8 Nach der ständigen hg. Rechtsprechung ist in der gesonderten Zulassungsbegründung konkret darzulegen, in welchen Punkten die angefochtene Entscheidung von welcher Rechtsprechung des Verwaltungsgerichtshofes abweicht bzw. konkret welche Rechtsfrage der Verwaltungsgerichtshof uneinheitlich oder noch gar nicht beantwortet hat. Lediglich pauschale Behauptungen erfüllen diese Voraussetzungen nicht (vgl. etwa VwGH 9.2.2018, Ra 2017/20/0344, mwN).

9 Im Übrigen entspricht es der ständigen Rechtsprechung des Verwaltungsgerichtshofes, dass nach dem klaren Wortlaut des § 58 Abs. 2 AsylG 2005 die Erteilung eines Aufenthaltstitels gemäß § 55 AsylG 2005 nur dann von Amts wegen zu prüfen ist, wenn eine Rückkehrentscheidung auf Grund des § 9 Abs. 1 bis 3 BFA-VG auf Dauer für unzulässig erklärt wird. Es handelt sich dabei um jene Fälle, in welchen der Erlassung einer Rückkehrentscheidung eine sonst drohende Verletzung des Privat- und Familienlebens gemäß Art. 8 EMRK entgegensteht. Eine unter Bedachtnahme auf die jeweiligen Umstände des Einzelfalls in Form einer Gesamtbetrachtung durchgeführte Interessenabwägung im Sinn des Art. 8 EMRK ist im Allgemeinen - wenn sie auf einer verfahrensrechtlich einwandfreien Grundlage erfolgte und in vertretbarer Weise im Rahmen der von der Rechtsprechung entwickelten Grundsätze vorgenommen wurde - nicht revisibel im Sinn des Art. 133 Abs. 4 B-VG (vgl. zuletzt etwa VwGH 26.11.2018, Ra 2018/20/0498, mwN).
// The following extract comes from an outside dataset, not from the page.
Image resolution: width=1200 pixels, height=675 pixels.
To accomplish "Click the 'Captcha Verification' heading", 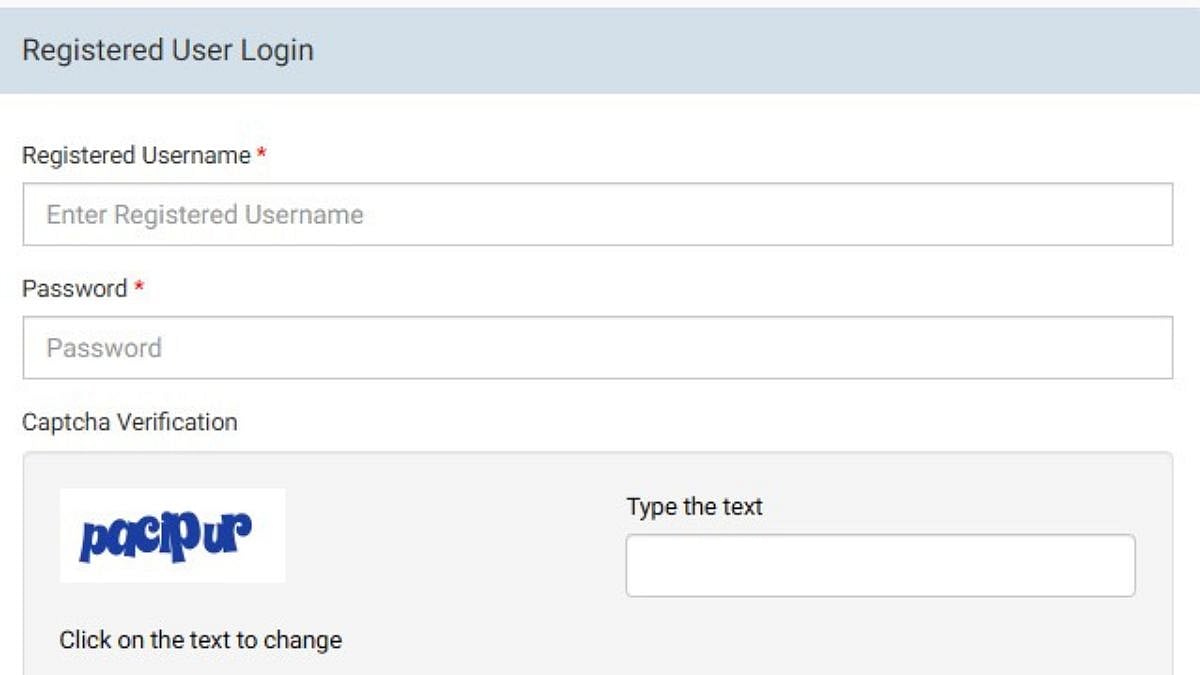I will [129, 422].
10 Das Bundesverwaltungsgericht bejahte die Zulässigkeit der Rückkehrentscheidungen und berücksichtigte bei seiner Abwägung der öffentlichen Interessen mit den persönlichen Interessen der Revisionswerber die erworbenen Deutschkenntnisse des Erstrevisionswerbers und der Zweitrevisionswerberin auf dem Niveau A1 bzw. A2, hielt den Revisionswerbern jedoch unter anderem den erst zweijährigen Aufenthalt, der ausschließlich aufgrund der anhängigen Asylverfahren rechtmäßig gewesen sei, sowie das Fehlen vertiefter sozialer Kontakte in Österreich entgegen. Die erst- bis drittrevisionswerbenden Parteien hätten zudem stärkere Bindungen zu ihrem Herkunftsstaat, in dem sich auch zahlreiche Familienangehörige aufhielten. Der Viertrevisionswerber sei zwar in Österreich geboren, befinde sich aber noch in einem anpassungsfähigen Alter. Eine Verletzung des Familienlebens liege nicht vor, weil die Revisionswerber außerhalb ihrer Kernfamilie keine familiären Anknüpfungspunkte in Österreich hätten.

11 Dass diese Interessenabwägung in einer den Leitlinien der hg. Rechtsprechung widersprechenden unvertretbaren Weise vorgenommen worden wäre, zeigt die Revision nicht auf.

12 In der Revision werden somit keine Rechtsfragen aufgeworfen, denen im Sinne des Art. 133 Abs. 4 B-VG grundsätzliche Bedeutung zukäme. Die Revision war daher zurückzuweisen.